John is the founder of a successful start-up, which he spent his entire life developing. His business drew the support of a number of investors, who became minority shareholders in his private limited company. Unfortunately, John fell ill and passed on, leaving his widow Jane as the administrator of his estate and assets.
Jane has no experience with her late husband’s business and wishes to sell the shares belonging to John. The investors do not have enough funds or desire to buy over the shares. On the other hand, since the company is a private limited company, Jane is unable to sell the shares on the open market. The business of the company suffers badly as a result.
The above story is just one example of the many common problems that small to medium enterprises (SMEs) face.
Most owners of SMEs are often busy running their businesses and do not have time to worry about trust and estate planning. However, this can create difficulties in the future, particularly because of the unpredictability of life and circumstances.
With a small amount of careful planning on trust and estate matters, many of these difficulties can be avoided.
From our experience working with clients, here are some effective ways to protect your business and your family:
Keyman insurance policies
In a situation where a key person dies, becomes disabled or retires, the business may have a sudden cashflow problem without the income brought in by that person, and may not be able to pay the monies to the key person’s family members and dependents.
Keyman insurance policies provide insurance against the loss of key personnel in an organisation or company. These may include a director, chief executive officer or key employee. The money is normally paid to the business upon the loss of the key personnel under such a policy.
These can be further structured in ways to maximise tax efficiency, and better allow the business to carry on smoothly without being suddenly stuck with numerous liabilities when the key person is lost.
Premiums from keyman insurance policies can be paid from the company funds. Furthermore, the protection of such policies can be maximised by having the partners within the company to hold the policy in trust for one another, which we will elaborate upon next.
Trust agreements between partners
A trust is a legal instrument where one person (the “trustee”) holds and uses property for the benefit of another person (the “beneficiary”). A trustee must act in good faith for the benefit of the beneficiaries. Where there are more than two partners involved, the most efficient method of organising a buy and sell arrangement is for all the partners to transfer the policies to a trustee to hold on trust for the partners. The trustee can be any one of the partners, or the partner’s solicitor or accountant or some other person considered suitable to be a trustee.
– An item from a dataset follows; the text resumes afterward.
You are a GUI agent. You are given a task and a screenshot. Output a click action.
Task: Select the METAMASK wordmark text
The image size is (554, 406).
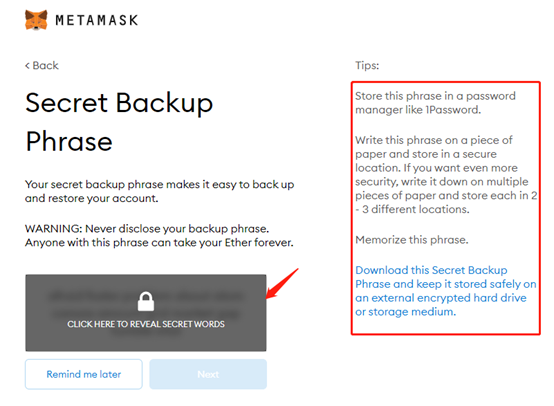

A typical Trust agreement of this nature, for example, would make provision for the use of death claim proceeds to finance the buying and selling of a partner’s share in the event of death. The trustee would be obliged to use the insurance payouts to pay the deceased partner’s personal representative for the price of the shares.
On the other hand, a typical agreement also provides for situations if the partner becomes disabled or retires, so that the proceeds or the policies are appropriately transferred in these circumstances.
You may consider fixing the price of the shares that you and other partners consider to be fair, or to put in place a particular mode of calculating the value of the shares.
These would effectively provide for the needs of the key personnel’s family if anything happens to him or her, while allowing the business to continue effectively.
An insurance trust is set up with a life insurance policy as the asset. The person who is entitled to the proceeds of the policy sets up the Trust so that, in the event of death, trustees hold the money payable under the policy.
The trustees may be subject to various duties, for example, to use the money to support the education of the deceased person’s children, or to pay the money towards various charitable causes. It is also possible to direct the trustees to invest some or all of the money, and then use the proceeds for the purposes laid down under the Trust.
Wills: hampering or helping the business?
Preparing a will is always advisable for anyone who is concerned about Trust and estate planning, even if you are not an SME business owner. However, if shares of a private limited company are covered by a Will, this may potentially hamper the running of a business if one is not careful.
This may happen, for example, if the Will requires the shares to be distributed to a majority shareholder’s children, and the children may be unwilling to sell the shares or have different views about the way the company should be run. These may lead to disputes with the existing shareholders and cause a deadlock in the business, affecting everyone negatively in the long run.
On the other hand, with careful planning, a Will could achieve a much better result, by clearly specifying how the shares should be distributed or handled in the event of death.
If you are an SME business owner, you may wish to consult a lawyer and consider how best you should arrange your affairs to better protect your family and business. SME business owners may wish to include various protections for their business in their Wills, such as stating how the payouts under insurance policies should be distributed.
It is often advisable to use more than one of these tools in order to ensure the continuity and sustainability of your business, to protect the interests of yourself and your loved ones both today and in the future.
As no two businesses are the same, you should obtain comprehensive legal advice to consider how your specific needs may be best protected.